Reuters reported on Tuesday that the USDA could spend up to $15.5 billion on its plan to shore up the country's food supply and prevent any shortages arising as Americans stock up on products to avoid leaving their homes regularly.
Three sources told the news outlet that the emergency fund would use part of the $23.5 billion included in the coronavirus relief package passed by Congress last month, as well as USDA funds.
It was also reported that the agriculture plan could be unveiled this week, along with further plans in the event of Congress passing additional emergency coronavirus funding.

On April 10, Agriculture Secretary Sonny Perdue tweeted: "At the direction of Donald Trump, USDA is using all financial resources we have been given to develop a program that will include direct payments to farmers & ranchers hurt by COVID-19 and other procurement methods to help solidify the supply chain from producers to consumers."
In an statement, an USDA spokesperson said: "Details on the program will be forthcoming shortly."
Newsweek has contacted the American Farm Bureau Federation for comment and will update this article with any response.

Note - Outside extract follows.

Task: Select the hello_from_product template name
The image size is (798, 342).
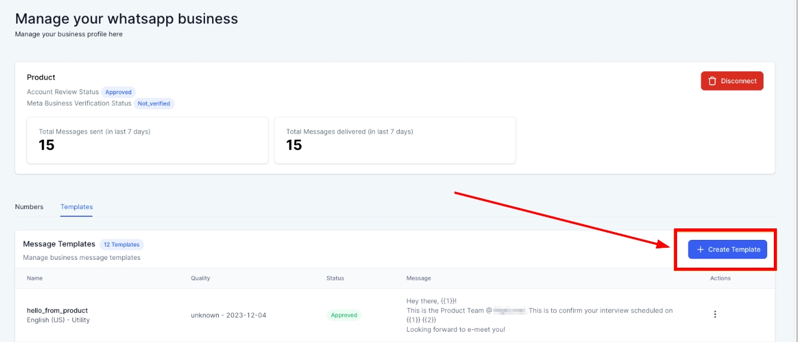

The American Farm Bureau Federation's Congressional Relations Director Andrew Walmsley told Reuters that the funding was "not enough to cover all of agriculture," but instead a "first step" to backing U.S. food supplies.
"We expect there will be more aid going forward," he told the news outlet.

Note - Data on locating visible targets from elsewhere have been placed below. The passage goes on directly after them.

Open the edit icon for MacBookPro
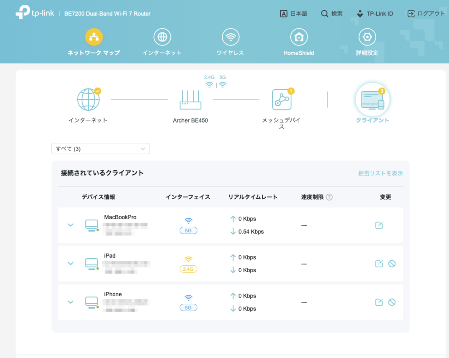pos(379,225)
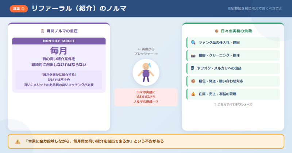Viewport: 292px width, 153px height.
Task: Select the MONTHLY TARGET purple header bar
Action: pos(59,41)
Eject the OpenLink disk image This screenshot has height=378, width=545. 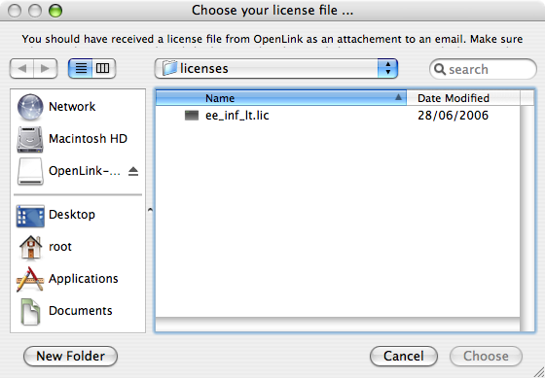133,171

Reuters reported that $9.5 billion of the $15.5 billion plan would come from funds allocated to agriculture spending in the $2 trillion coronavirus relief package.
The further $6 billion of funding will reportedly be tapped from the USDA's Commodity Credit Corporation.
Details of the planned $15.5 billion relief package for the agriculture sector have come after reports of food going to waste as the novel coronavirus impacted supply chains and farmworkers.
The New York Times reported on Saturday that gallons of milk were being dumped, while huge amounts of vegetables and eggs were also going to waste.
Farmworkers and their representatives also told CNN that they were working in unsafe conditions—lacking protective and sanitary equipment that would prevent them from getting ill as well as knock-on disruptions to the U.S. food supply chain.
Farmers could be among those to receive payments in new proposals for small business relief funding put forward in Congress last week.
Senator Chuck Schumer (D-NY) and House Speaker Nancy Pelosi (D-CA) have demanded that $125 billion of a proposed $250 billion in additional coronavirus relief for small businesses be provided to farmers, as well as family-, women-, minority- and veteran-owned businesses.